Pronto comenzó la inocente Florinda a sentirse acosada por el caprichoso rey, que quedó frustrado al verse rechazado una y otra vez. Y es que Florinda, a la vez que inocente, era sensata y evitaba sutilmente quedarse a solas con el despiadado Rodrigo. Pero a éste parecía que no le importaban los continuos rechazos de la dama, ni siquiera las reprimendas de Egilona, su mujer, y constantemente importunaba a Florinda con deshonestas proposiciones. La joven, hastiada del acoso a que se veía sometida, aseguró un día a su perseguidor:
– Señor, podéis tomarme como esclava si queréis, pero nada más, porque nunca me entregaré a vos.
Pero Rodrigo era tan caprichoso como orgulloso e insistente. Sus caprichos se convertían en leyes, y las leyes se habían dictado bajo sus caprichos. Por eso un día organizó un multitudinario festejo en honor de Florinda, haciendo ostentación de su poder. Para mayor humillación el festejo se celebraría en el palacio del conde don Julián, concretamente en el lugar junto al Tajo donde el monarca había visto por primera vez a la inmaculada adolescente. El lugar se había preparado para el evento con la colocación de enormes tablados y mesas para el recibimiento de los más de veinte mil invitados. Cuando todo estaba preparado el rey llamó a Florinda, y mostrándole todos los preparativos le dijo:
– Todo esto lo he hecho para demostrarte mi verdadero poder. Mañana se concentrarán aquí más de veinte mil invitados dispuestos a rendirte honor si aceptas entregarte a mí.

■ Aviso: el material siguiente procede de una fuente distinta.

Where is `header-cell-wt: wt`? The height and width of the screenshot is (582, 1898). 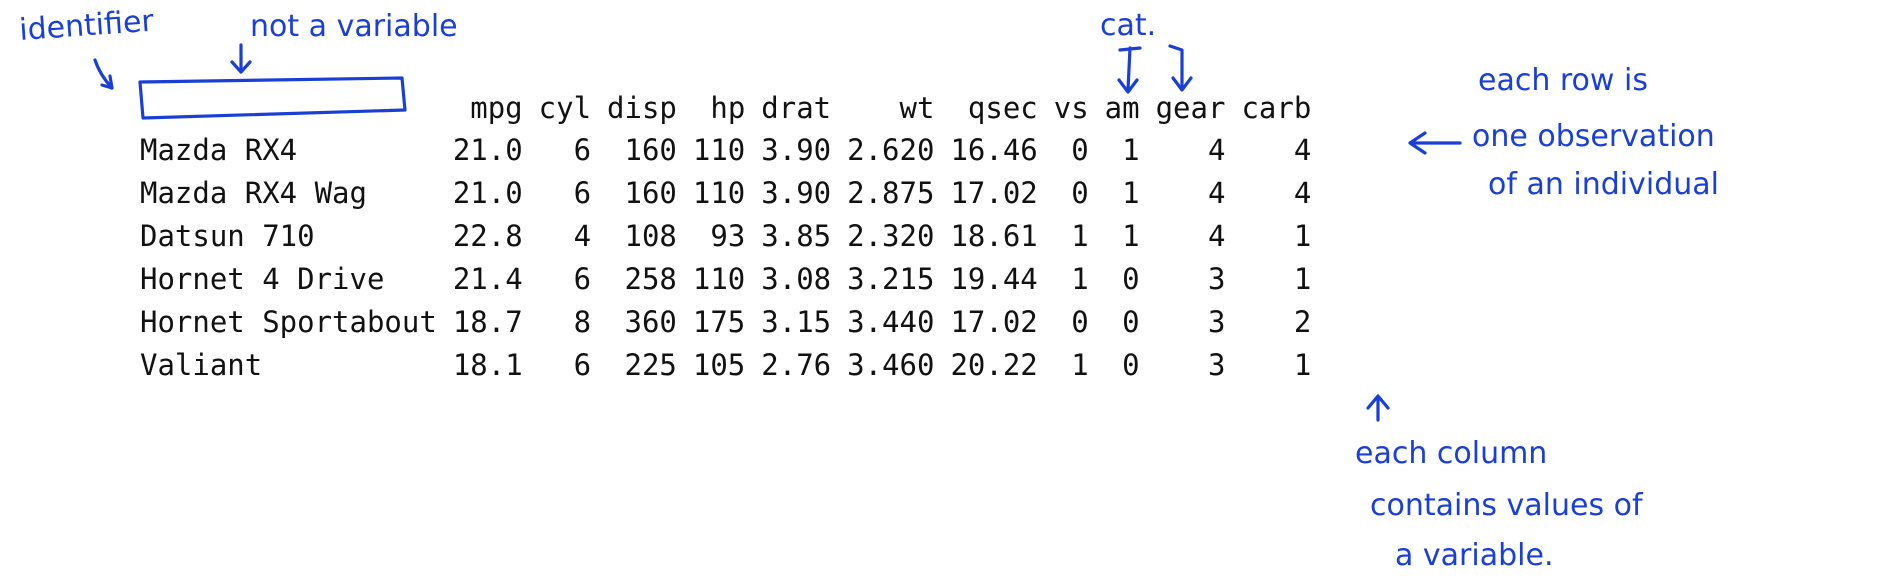 header-cell-wt: wt is located at coordinates (917, 108).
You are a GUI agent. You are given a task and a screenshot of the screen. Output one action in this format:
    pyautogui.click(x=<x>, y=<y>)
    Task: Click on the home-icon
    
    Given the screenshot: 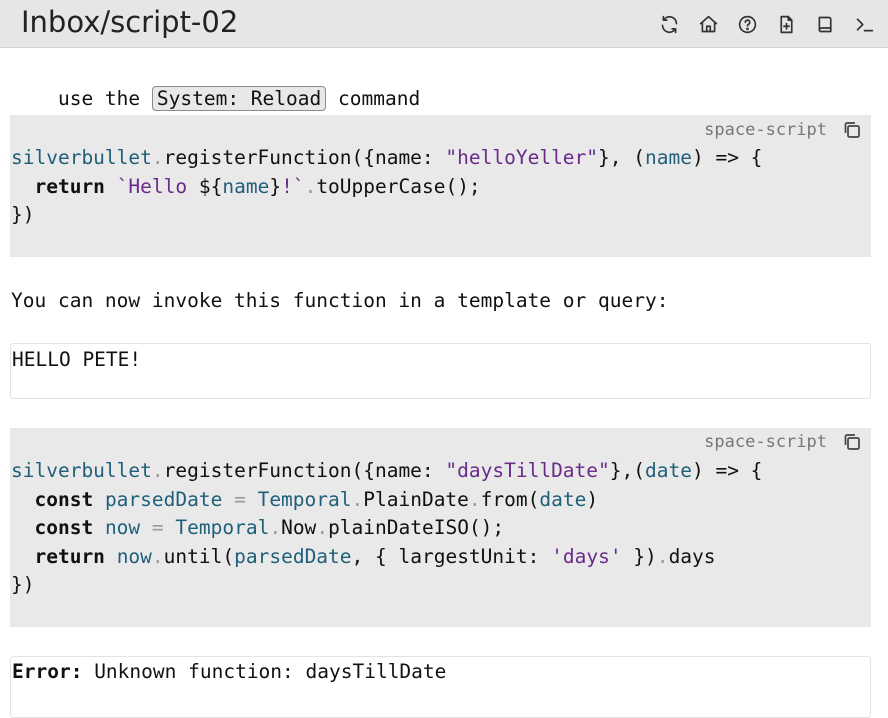 What is the action you would take?
    pyautogui.click(x=708, y=24)
    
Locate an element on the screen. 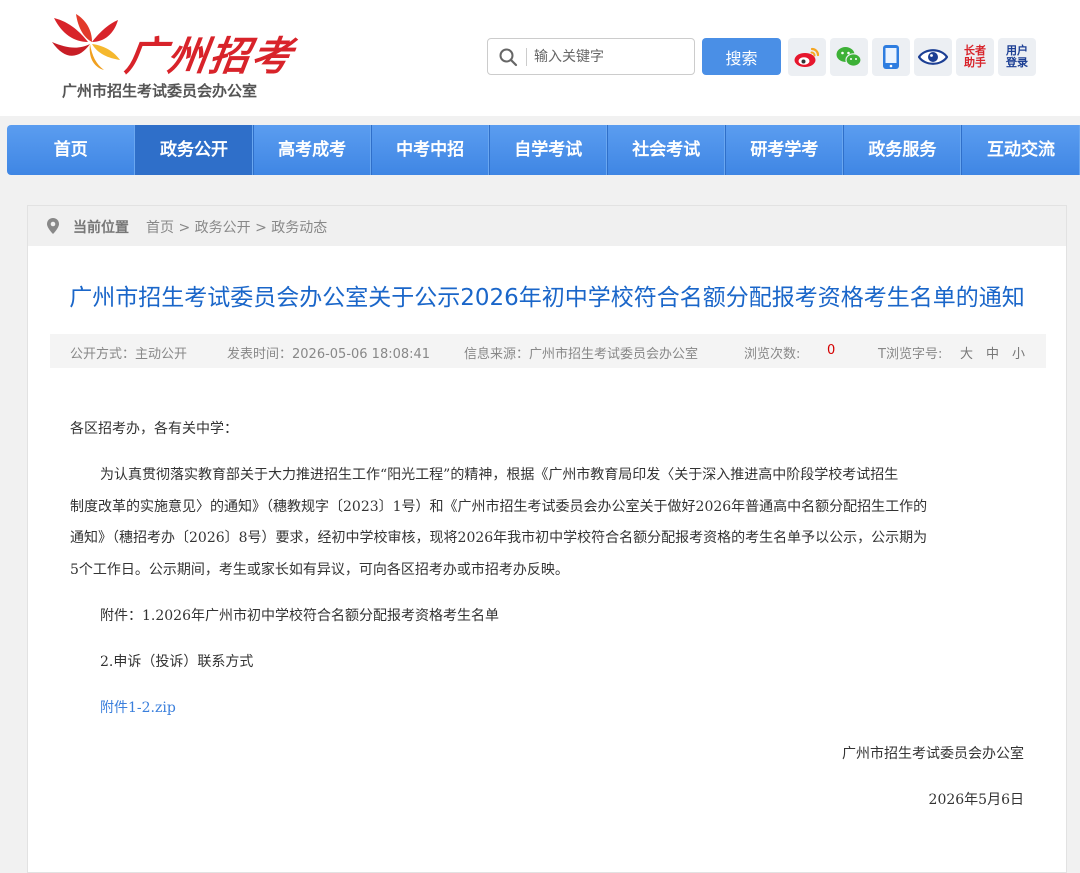  publish-date: 发表时间：2026-05-06 18:08:41 is located at coordinates (329, 354).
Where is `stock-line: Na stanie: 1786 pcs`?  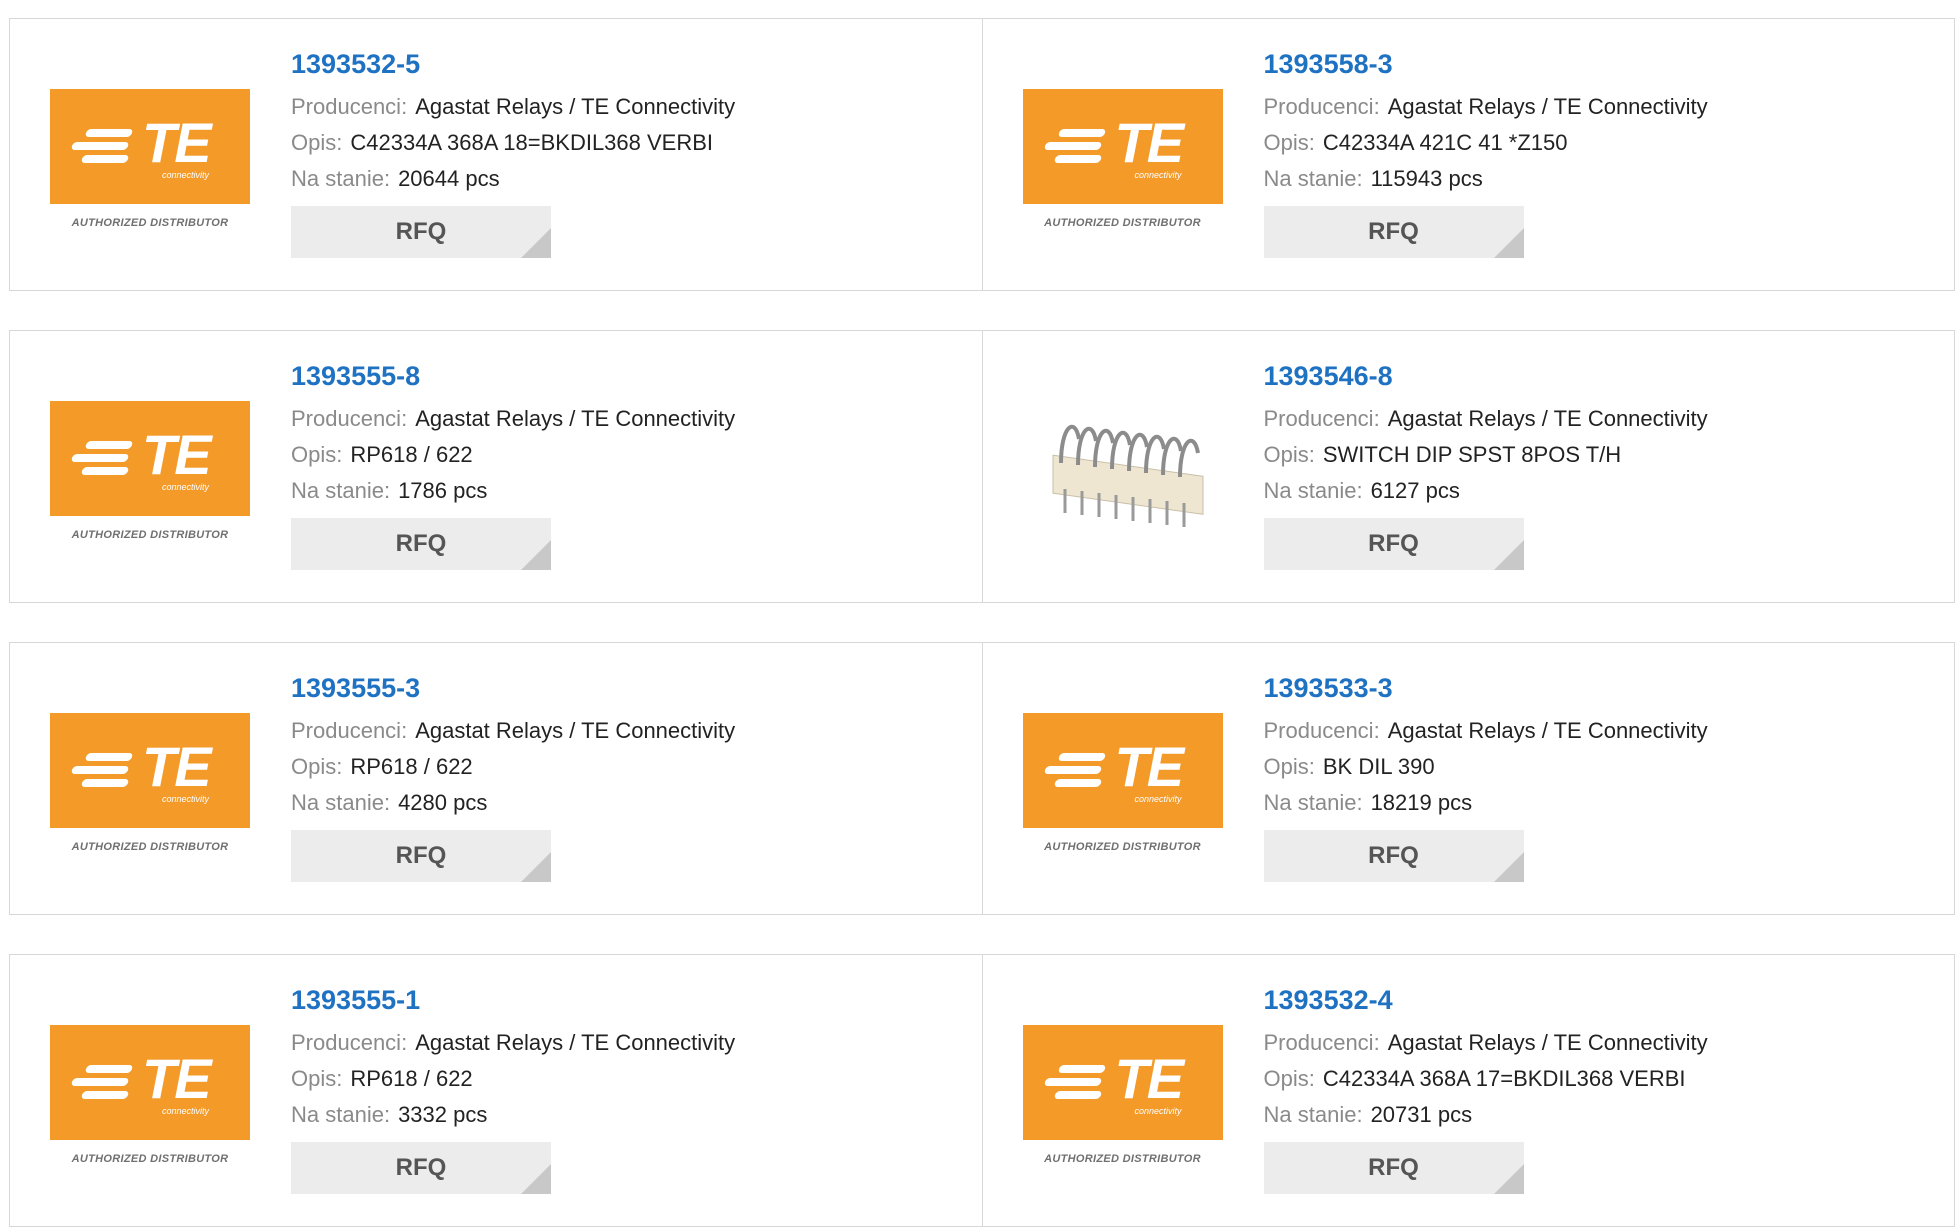
stock-line: Na stanie: 1786 pcs is located at coordinates (513, 491).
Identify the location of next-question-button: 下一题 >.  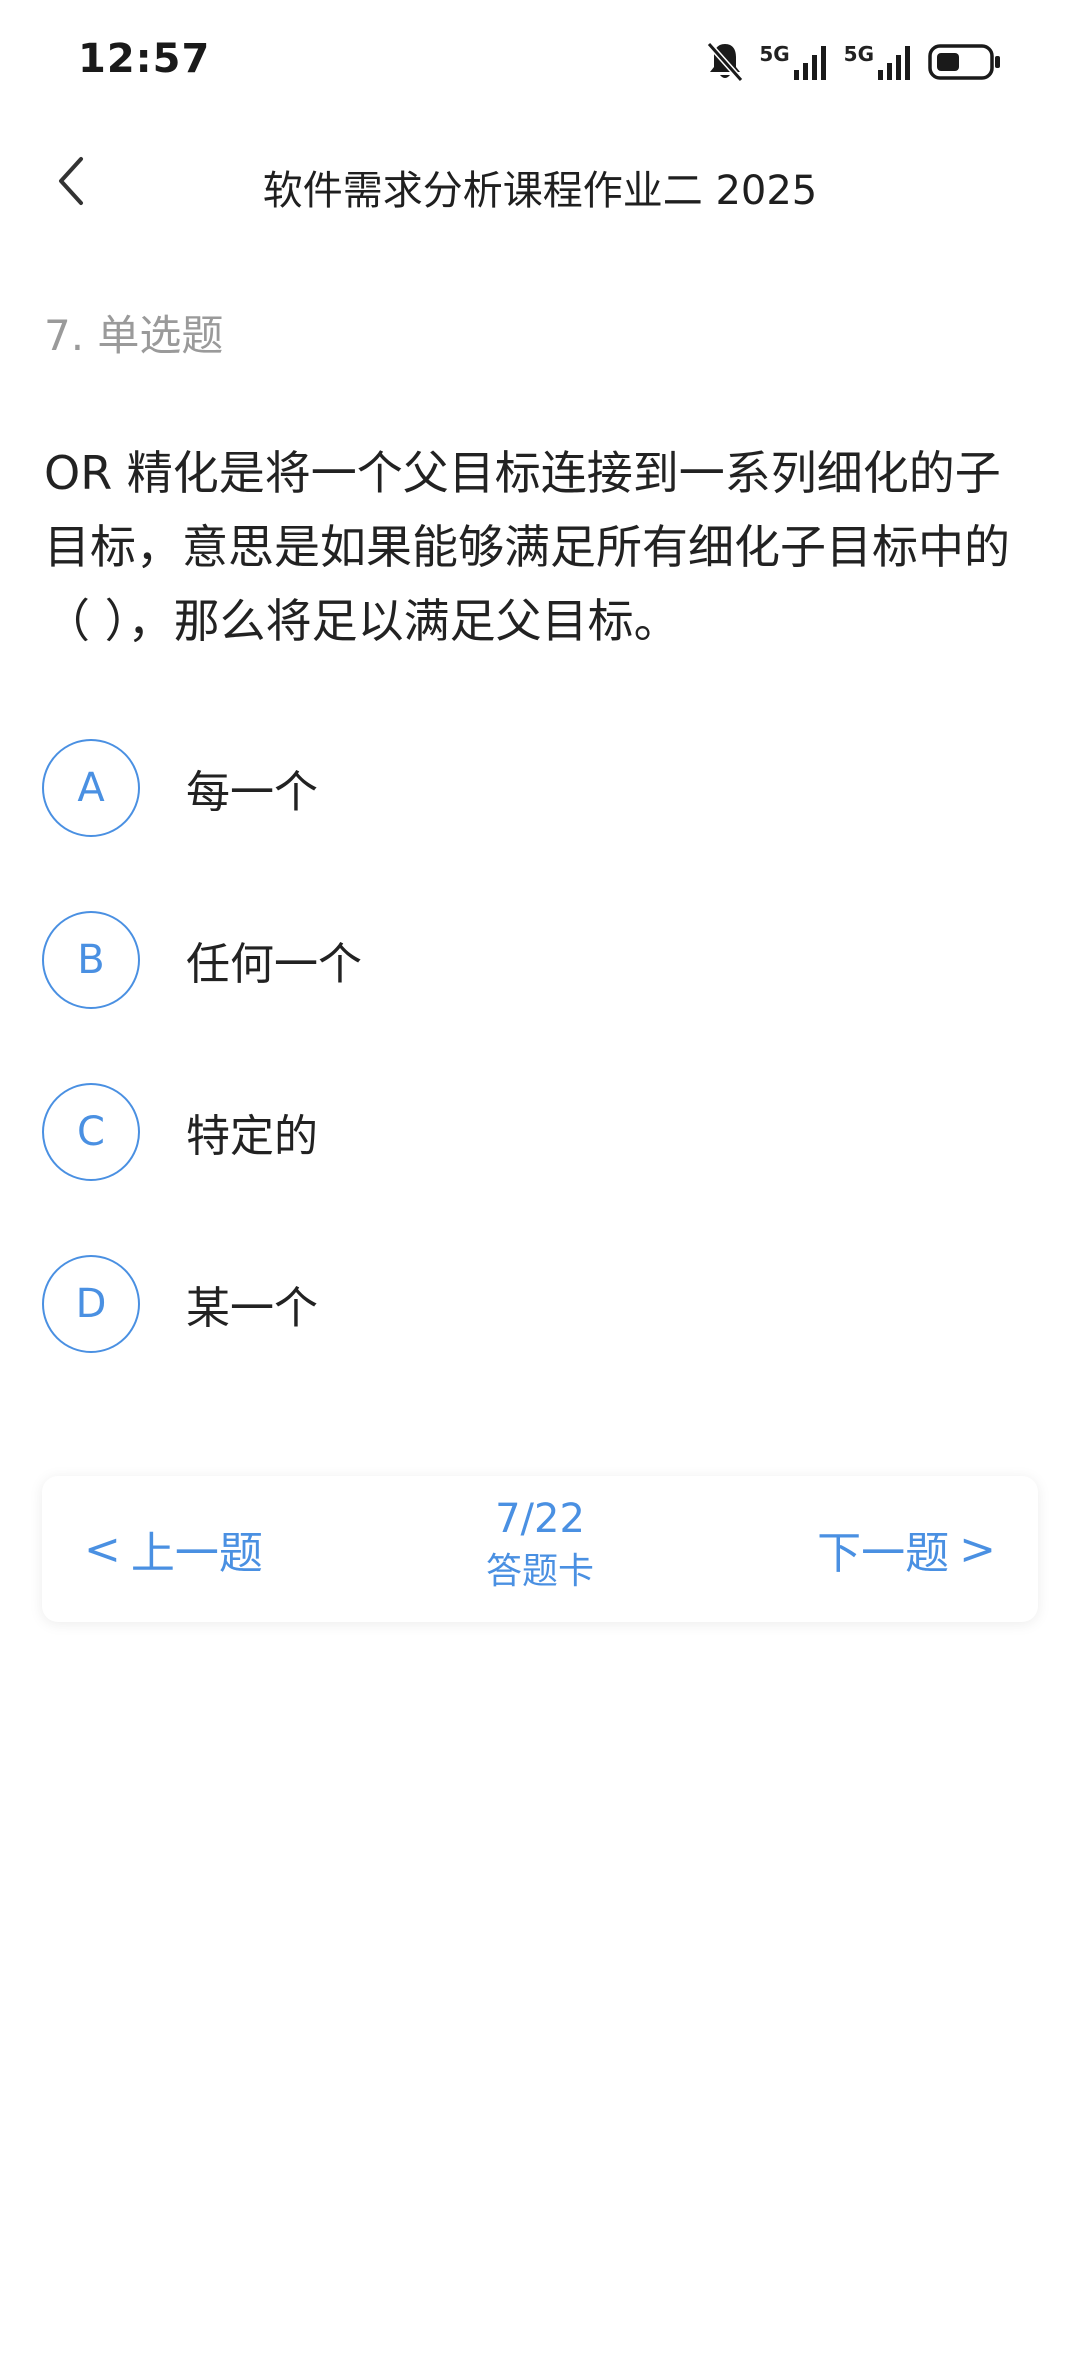
(906, 1549).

Pero la candorosa chica le respondió:
– Señor, ya os he dicho varias veces que no me entregaré jamás a vos. Os ruego que desistáis de vuestro capricho, que probablemente sea pasajero, y no pongáis en peligro el reino a consecuencia de una fantasía innecesaria.
– ¿Pretende una mocosa como tú decirme lo que debo o no debo hacer?. Mañana caerás rendida a mis pies, pues te dedicaré el festejo y haré que todos te admiren y me envidien por poseerte.
Pero he aquí que la providencia no quiso que se celebrara el evento, pues esa noche el Tajo, enojado por los sucios deseos del indigno Rodrigo, se salió de su cauce para arrasar todo cuanto se hallaba dispuesto para la fiesta.
Enrabietado el rey ante tal imprevisto trasladó la fiesta a su palacio, al que sólo fueron invitados los nobles presentes de mayor influencia. El bochornoso espectáculo fue lamentable, y las cantidades de alcohol ingeridas desmesuradas. El embriagado Rodrigo cayó sobre la pura Florinda para deshonrarla, mientras sus súbditos se convertían en cómplices del deshonor al aprobar el deplorable acto con sus aplausos y vítores.
La ultrajada Florinda huyó al día siguiente del palacio ayudada por un viejo servidor suyo, dirigiéndose desconsolada en busca de su padre. Cuando le encontró cayó a sus pies, herida de muerte en el alma, arrepentida de una falta que jamás cometió. Don Julián, cegado por una comprensible ira, unió sus fuerzas a las del invasor sarraceno, y gracias a la ayuda del conde los musulmanes accedieron a la Península haciéndose con el territorio visigodo en breve espacio de tiempo. Don Julián sació su sed de venganza en poco tiempo, cuando pudo arrebatarle la vida al sucio Rodrigo con sus propias manos, aunque la afrenta ya estaba hecha.
Nunca más se supo de la pobre Florinda, a la que el pueblo apodo injustamente “La Cava”, al considerarla la mayor culpable de causar la invasión musulmana. No se sabe dónde se refugió, ni cuando murió. Pero los románticos amantes de las leyendas aseguran que cada noche, cuando la luna refleja su brillo en las aguas del Tajo, se distingue la figura de una joven que dirige una triste mirada al lugar donde se levantaba el palacio del leal conde don Julián.